Table 7.5: Classic 'small tools' used in pipelines

Tool	Role
head / tail	Take first / last N lines
sort	Sort lines (-n numeric, -r reverse, -u unique)
uniq	Remove or count adjacent duplicates
wc	Count lines / words / bytes
cut	Select columns by delimiter or byte
tr	Translate or delete characters
grep	Filter lines by pattern
sed	Stream edit (substitute, delete)
awk	Column-aware mini-language
tee	Write stream to file AND pass through
xargs	Convert stdin into command arguments

xargs: Bridging Stdout and Arguments

Some commands do not read stdin at all; they take arguments on the command line. For example, rm expects filenames as arguments, not as lines on stdin. To feed it pipe output, use xargs:

find . -name "*.tmp" | xargs rm

This runs find, feeds its output (one filename per line) into xargs, which in turn builds a command like rm file1 file2 file3 ... and runs it. xargs is tremendously useful, but filenames with spaces or newlines can confuse it. The safe idiom is:

find . -name "*.tmp" -print0 | xargs -0 rm

which uses null bytes as separators (-print0 on find, -0 on xargs) and tolerates any filename.

Exit Codes and Pipe Semantics

Every command returns an exit code when it finishes: 0 for success, anything else for failure. You can check the last one with $?:

ls /nonexistent
# ls: cannot access '/nonexistent': No such file or directory
echo $?
# 2

In a pipeline, each command has its own exit code, but by default the shell only exposes the last one. To be safer, you can enable pipefail:

set -o pipefail
grep foo file | wc -l

Now the pipeline's exit code is the rightmost non-zero code, so a failure anywhere in the chain is visible. This matters enormously in shell scripts.

Process Substitution

A less well-known but useful feature is process substitution, which lets you use a command's output as if it were a file:

diff <(ls dir1) <(ls dir2)

Here <(ls dir1) expands to something like /dev/fd/63, a file descriptor that diff can open and read from, backed by ls dir1 running in the background.

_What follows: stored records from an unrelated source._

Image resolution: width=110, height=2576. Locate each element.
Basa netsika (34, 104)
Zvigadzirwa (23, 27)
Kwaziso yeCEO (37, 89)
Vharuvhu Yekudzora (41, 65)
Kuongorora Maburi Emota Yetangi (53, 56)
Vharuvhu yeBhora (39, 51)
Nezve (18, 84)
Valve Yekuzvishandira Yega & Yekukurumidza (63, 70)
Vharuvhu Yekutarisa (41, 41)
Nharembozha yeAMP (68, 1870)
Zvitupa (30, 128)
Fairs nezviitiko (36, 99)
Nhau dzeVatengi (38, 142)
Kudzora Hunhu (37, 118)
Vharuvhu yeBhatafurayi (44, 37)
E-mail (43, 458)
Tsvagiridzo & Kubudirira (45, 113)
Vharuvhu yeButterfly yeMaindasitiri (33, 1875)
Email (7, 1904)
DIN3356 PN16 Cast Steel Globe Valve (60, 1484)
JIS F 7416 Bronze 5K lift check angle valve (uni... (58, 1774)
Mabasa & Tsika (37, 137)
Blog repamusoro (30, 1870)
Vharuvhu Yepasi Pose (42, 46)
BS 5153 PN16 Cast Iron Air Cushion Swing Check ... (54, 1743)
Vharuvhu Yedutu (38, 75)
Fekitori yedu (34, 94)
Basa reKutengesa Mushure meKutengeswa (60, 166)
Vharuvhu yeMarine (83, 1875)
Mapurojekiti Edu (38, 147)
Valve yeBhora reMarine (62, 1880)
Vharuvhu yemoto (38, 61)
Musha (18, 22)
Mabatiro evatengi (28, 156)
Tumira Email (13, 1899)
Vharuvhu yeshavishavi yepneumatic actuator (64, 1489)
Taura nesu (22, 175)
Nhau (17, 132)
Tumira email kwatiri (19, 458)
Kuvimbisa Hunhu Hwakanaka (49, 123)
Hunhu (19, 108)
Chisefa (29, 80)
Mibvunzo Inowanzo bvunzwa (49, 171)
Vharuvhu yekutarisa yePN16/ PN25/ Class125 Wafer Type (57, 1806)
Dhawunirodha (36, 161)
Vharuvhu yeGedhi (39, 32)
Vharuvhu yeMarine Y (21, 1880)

This lets you compare command outputs directly without creating temporary files.

Pipes in Practice

To close this chapter, here are three real-world pipelines worth absorbing.

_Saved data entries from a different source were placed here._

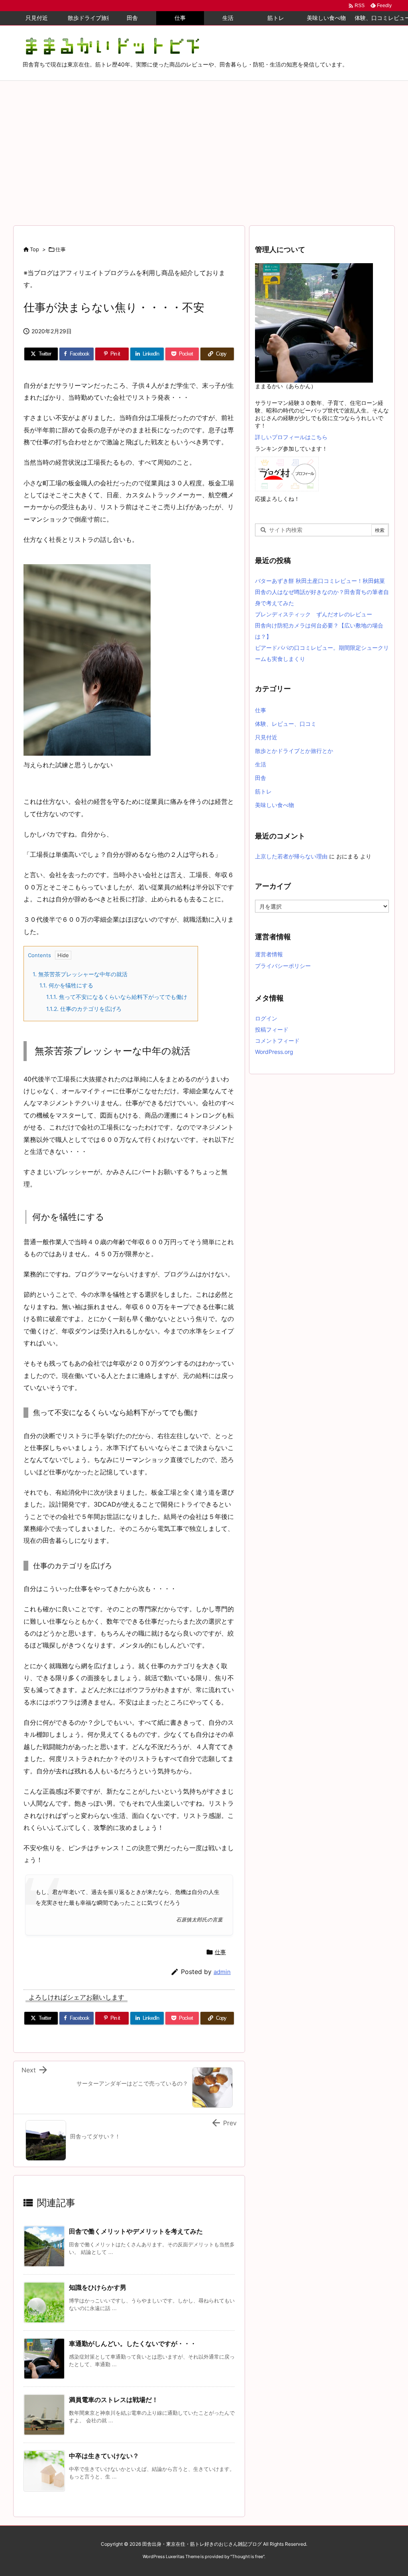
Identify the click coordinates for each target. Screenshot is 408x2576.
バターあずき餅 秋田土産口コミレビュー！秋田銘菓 (320, 580)
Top (34, 249)
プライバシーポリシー (283, 965)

Count the ten most common words in a text file:

cat book.txt | tr -c '[:alnum:]' '\n' | sort | uniq -c | sort -rn | head

Show which users are consuming the most disk space in /home:

du -sh /home/* 2>/dev/null | sort -h | tail

Find the processes using the most memory:

ps aux --sort=-%mem | head

Each of these is under a hundred characters. Each does something that would take dozens of lines in most other languages. Pipes are the Unix superpower, and they pay back an hour spent learning them with a lifetime of saved time.